(Data excerpts)
- Opening Delimiter -
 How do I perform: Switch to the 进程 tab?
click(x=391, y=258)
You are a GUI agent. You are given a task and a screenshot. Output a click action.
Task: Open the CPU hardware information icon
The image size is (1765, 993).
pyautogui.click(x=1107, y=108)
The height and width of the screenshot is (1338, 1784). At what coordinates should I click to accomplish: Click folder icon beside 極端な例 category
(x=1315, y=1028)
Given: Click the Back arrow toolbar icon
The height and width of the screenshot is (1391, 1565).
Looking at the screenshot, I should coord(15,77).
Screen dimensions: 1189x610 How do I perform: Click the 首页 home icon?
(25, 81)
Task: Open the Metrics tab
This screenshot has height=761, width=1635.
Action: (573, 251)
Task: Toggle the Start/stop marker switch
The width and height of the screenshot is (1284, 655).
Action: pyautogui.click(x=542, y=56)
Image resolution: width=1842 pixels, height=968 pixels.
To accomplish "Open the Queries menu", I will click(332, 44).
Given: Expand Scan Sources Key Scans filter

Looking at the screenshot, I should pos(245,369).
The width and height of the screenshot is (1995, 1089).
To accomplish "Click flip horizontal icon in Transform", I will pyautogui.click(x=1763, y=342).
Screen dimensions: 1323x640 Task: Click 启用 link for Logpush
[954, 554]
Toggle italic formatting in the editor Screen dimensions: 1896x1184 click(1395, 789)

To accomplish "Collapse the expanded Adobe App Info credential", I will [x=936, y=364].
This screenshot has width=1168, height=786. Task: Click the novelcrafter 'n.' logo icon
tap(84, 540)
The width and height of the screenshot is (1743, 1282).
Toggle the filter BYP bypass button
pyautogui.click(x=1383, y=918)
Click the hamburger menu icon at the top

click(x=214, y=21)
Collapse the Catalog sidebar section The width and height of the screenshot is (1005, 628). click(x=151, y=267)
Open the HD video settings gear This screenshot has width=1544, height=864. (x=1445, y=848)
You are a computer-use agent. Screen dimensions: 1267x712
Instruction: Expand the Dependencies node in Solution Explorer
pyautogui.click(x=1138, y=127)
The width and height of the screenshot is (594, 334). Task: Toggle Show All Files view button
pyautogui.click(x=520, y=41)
- Closing Delimiter -
▶ **Task requirements**: Copy whichever lines above contain the string "Collapse".

▶ **Task result**:
To accomplish "Collapse the expanded Adobe App Info credential", I will [x=936, y=364].
Collapse the Catalog sidebar section The width and height of the screenshot is (1005, 628). click(x=151, y=267)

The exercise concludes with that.